* **WORK ORDER**:
Begin with the first line of the entries below and reproduce each line exactly, ending with the line that holds "Task: Mark January 4, 2024 as suspended".

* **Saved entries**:
Content starts

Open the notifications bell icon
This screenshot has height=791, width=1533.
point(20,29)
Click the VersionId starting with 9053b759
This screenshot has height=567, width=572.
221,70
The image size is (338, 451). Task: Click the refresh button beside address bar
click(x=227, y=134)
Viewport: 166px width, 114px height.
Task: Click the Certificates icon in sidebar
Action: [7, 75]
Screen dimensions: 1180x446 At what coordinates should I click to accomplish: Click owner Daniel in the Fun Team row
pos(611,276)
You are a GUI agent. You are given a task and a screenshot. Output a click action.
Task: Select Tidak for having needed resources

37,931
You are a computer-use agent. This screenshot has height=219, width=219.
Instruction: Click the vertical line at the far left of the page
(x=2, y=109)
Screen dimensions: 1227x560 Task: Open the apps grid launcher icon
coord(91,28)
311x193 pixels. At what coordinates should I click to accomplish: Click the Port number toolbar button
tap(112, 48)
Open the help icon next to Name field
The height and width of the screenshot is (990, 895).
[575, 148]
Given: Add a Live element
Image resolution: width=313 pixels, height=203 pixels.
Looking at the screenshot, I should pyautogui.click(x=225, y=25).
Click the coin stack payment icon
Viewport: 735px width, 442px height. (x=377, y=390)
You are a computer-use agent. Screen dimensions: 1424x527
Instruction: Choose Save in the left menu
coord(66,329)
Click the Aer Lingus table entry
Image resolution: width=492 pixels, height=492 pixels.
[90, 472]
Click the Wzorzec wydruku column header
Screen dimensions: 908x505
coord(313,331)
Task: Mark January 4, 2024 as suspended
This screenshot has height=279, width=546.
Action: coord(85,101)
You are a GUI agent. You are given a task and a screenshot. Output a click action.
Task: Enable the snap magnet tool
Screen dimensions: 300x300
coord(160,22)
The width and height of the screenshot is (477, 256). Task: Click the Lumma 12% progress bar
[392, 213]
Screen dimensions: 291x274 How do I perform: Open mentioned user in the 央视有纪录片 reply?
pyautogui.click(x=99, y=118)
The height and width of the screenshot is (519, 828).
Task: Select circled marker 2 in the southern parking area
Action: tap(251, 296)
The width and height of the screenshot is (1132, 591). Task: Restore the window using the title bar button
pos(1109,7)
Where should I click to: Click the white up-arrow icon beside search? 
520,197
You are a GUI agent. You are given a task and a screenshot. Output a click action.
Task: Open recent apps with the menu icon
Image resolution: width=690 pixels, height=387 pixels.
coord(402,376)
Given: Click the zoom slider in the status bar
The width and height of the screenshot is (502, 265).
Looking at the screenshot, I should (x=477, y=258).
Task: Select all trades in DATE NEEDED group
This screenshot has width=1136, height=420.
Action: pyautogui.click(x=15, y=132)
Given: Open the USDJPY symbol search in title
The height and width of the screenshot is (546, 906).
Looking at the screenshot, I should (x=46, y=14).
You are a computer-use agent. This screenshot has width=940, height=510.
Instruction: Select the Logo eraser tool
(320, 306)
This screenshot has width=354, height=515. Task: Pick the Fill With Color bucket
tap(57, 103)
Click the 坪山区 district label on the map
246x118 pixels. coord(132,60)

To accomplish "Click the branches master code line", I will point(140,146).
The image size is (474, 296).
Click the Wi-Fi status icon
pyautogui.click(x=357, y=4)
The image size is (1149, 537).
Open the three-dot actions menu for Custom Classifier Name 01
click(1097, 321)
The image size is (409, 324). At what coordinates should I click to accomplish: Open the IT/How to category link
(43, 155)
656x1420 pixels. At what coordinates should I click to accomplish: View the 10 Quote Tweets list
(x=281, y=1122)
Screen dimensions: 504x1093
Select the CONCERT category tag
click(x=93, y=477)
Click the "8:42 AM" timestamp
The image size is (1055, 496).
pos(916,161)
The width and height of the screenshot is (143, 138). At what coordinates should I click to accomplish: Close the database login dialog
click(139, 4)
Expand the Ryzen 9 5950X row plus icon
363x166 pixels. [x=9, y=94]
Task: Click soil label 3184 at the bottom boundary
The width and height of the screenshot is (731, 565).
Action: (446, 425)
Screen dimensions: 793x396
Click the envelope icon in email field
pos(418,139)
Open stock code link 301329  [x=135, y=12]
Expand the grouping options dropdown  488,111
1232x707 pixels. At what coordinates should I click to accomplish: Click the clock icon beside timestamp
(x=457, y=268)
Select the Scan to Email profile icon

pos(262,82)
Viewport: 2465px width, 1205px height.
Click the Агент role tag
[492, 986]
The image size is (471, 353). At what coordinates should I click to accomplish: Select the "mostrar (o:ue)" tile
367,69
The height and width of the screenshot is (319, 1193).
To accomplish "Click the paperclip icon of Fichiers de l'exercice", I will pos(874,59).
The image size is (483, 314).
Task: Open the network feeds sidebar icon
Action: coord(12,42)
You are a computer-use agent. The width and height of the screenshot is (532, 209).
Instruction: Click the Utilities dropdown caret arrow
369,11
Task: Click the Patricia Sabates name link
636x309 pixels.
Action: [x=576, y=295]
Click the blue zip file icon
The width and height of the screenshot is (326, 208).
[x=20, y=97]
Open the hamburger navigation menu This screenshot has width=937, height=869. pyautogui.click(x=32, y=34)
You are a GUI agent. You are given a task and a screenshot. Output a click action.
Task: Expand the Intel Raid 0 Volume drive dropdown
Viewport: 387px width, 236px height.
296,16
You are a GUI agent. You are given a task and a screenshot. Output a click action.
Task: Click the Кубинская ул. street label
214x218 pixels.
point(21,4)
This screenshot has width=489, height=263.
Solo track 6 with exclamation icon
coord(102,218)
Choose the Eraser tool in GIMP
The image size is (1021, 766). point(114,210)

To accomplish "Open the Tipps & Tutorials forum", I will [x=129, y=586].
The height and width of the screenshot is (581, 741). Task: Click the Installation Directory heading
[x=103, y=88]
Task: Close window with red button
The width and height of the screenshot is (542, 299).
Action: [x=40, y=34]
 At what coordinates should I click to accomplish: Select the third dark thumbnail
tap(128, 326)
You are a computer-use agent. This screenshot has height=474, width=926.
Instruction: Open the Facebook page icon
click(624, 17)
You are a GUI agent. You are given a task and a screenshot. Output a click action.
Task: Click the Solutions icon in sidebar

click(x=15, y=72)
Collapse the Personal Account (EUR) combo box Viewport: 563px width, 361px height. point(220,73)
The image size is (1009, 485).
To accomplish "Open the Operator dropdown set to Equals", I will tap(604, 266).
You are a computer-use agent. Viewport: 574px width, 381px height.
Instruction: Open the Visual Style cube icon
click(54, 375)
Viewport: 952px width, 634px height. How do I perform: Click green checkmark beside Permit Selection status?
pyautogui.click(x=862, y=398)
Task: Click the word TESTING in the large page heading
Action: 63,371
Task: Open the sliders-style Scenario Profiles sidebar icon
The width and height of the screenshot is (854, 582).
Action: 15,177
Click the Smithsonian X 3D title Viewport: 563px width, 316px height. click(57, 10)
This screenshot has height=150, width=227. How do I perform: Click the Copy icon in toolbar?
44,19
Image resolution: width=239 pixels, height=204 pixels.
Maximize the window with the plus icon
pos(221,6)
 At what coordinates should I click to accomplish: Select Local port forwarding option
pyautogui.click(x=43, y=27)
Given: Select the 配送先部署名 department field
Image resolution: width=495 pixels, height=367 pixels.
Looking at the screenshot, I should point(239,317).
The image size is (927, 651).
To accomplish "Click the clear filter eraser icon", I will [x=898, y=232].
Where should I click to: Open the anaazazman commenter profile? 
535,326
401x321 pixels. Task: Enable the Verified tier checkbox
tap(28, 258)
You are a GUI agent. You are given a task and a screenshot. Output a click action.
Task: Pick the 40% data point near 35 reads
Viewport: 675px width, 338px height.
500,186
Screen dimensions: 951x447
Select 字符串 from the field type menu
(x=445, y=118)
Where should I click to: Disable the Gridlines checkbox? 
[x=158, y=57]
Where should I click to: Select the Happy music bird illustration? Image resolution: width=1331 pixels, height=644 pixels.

Content ends

* **ANSWER SECTION**:
Open the notifications bell icon
This screenshot has height=791, width=1533.
point(20,29)
Click the VersionId starting with 9053b759
This screenshot has height=567, width=572.
221,70
The image size is (338, 451). Task: Click the refresh button beside address bar
click(x=227, y=134)
Viewport: 166px width, 114px height.
Task: Click the Certificates icon in sidebar
Action: [7, 75]
Screen dimensions: 1180x446 At what coordinates should I click to accomplish: Click owner Daniel in the Fun Team row
pos(611,276)
You are a GUI agent. You are given a task and a screenshot. Output a click action.
Task: Select Tidak for having needed resources

37,931
You are a computer-use agent. This screenshot has height=219, width=219.
Instruction: Click the vertical line at the far left of the page
(x=2, y=109)
Screen dimensions: 1227x560 Task: Open the apps grid launcher icon
coord(91,28)
311x193 pixels. At what coordinates should I click to accomplish: Click the Port number toolbar button
tap(112, 48)
Open the help icon next to Name field
The height and width of the screenshot is (990, 895).
[575, 148]
Given: Add a Live element
Image resolution: width=313 pixels, height=203 pixels.
Looking at the screenshot, I should pyautogui.click(x=225, y=25).
Click the coin stack payment icon
Viewport: 735px width, 442px height. (x=377, y=390)
You are a computer-use agent. Screen dimensions: 1424x527
Instruction: Choose Save in the left menu
coord(66,329)
Click the Aer Lingus table entry
Image resolution: width=492 pixels, height=492 pixels.
[90, 472]
Click the Wzorzec wydruku column header
Screen dimensions: 908x505
coord(313,331)
Task: Mark January 4, 2024 as suspended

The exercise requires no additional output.